The Cheat Sheet chatted with Dr. Jacquie Lavin, head of nutrition and research at Slimming World and author of the study, to learn more about this finding.
The Cheat Sheet: What surprised you most about this study?
Dr. Jacquie Lavin: As an author of this study, I wasn’t surprised by it! However, people reading about it might be surprised by the idea that it’s possible to cut your calorie intake while eating more food and not less, because losing weight is so often synonymous with restricting your food and feeling hungry. We at Slimming World have known for a long time now that a diet based around low energy dense foods— foods that contain fewer calories per gram—enables people to cut the number of calories they’re consuming without reducing the volume of food they’re eating. However, it was great to finally have a study, published in the Journal of Nutrition, that provides clear evidence that calorie counting and eating smaller portions are not the answer when it comes to weight loss.
CS: Why isn’t calorie counting effective?
JL: Anyone who has tried counting calories and eating smaller portions will know just how miserable feeling hungry and deprived can make you feel, and even someone with strong willpower is unlikely to be able to sustain this type of plan for any length of time. They tend to soon go back to eating as they did before, finding that they gain the weight they lost and sometimes more.
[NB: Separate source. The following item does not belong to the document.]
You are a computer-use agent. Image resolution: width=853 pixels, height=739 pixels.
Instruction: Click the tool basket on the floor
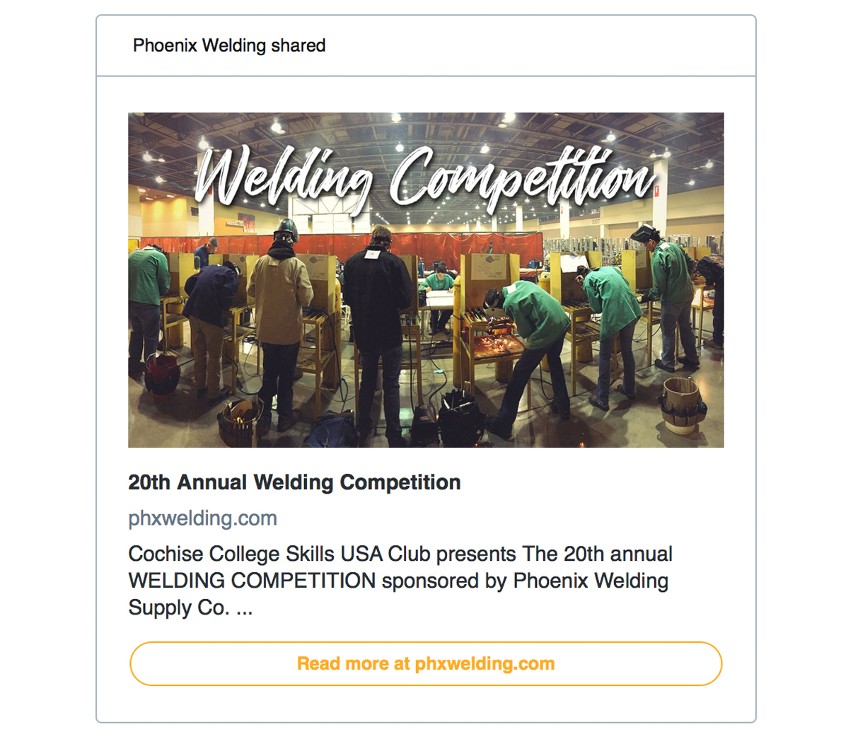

This, in turn, can leave us feeling guilty and ashamed, often leading to a vicious cycle of yo-yo dieting. By shifting the focus to low-energy-dense foods such as potatoes, pasta, rice, lean meat, fish, pulses, fruit, and vegetables, dieters can fill up and stay satisfied while losing weight—a welcome treat to anyone used to feel hungry and deprived while calorie counting!
CS: Why do so many people give up on their diets?
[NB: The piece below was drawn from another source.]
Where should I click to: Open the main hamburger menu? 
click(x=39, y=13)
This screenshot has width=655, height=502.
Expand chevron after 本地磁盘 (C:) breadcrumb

JL: When they’re trying to lose weight, many people fall into the trap of thinking that reducing the amount of food they usually eat will do the trick to meet a calorie allowance. However, this can leave people feeling hungry and unsatisfied, which we know is one of the main reasons why people give up on a diet. Our research shows that eating low-energy-dense foods can help overcome that problem. Gram for gram, low-energy dense foods contain fewer calories than high-energy-dense foods, so people are able to eat a larger volume of food for the same (or lower) calorie intake, leading them to feel much fuller. For example, someone would have to eat around 250 grams of carrots to consume 100 calories whereas it would take just 20 grams of chocolate to achieve a similar calorie intake, yet the greater volume of carrots is likely to make you much fuller.
CS: What are some high-energy dense foods dieters can eat?
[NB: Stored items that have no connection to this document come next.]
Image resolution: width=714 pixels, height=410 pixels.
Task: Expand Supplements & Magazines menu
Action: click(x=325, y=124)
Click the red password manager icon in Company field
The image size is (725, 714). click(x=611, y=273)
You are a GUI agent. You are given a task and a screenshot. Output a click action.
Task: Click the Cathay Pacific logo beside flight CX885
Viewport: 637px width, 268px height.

JL: So, by filling up on low-energy-dense foods people can eat a larger amount of food and feel more satisfied while they lose weight, so they feel better able to stay on track, and they never have to feel guilty about how much is on their plate. Slimming World has promoted this approach for decades. Our members can eat freely from a long list of low-energy-dense foods to satisfy their appetite, as well as enjoying measured amounts of high-energy-dense foods, like chocolate and alcohol, to ensure they never feel deprived.
Our research showed that dieters following a weight-loss plan centered around low-energy-dense foods and providing group support lost nearly twice as much weight as those using a traditional calorie counting method.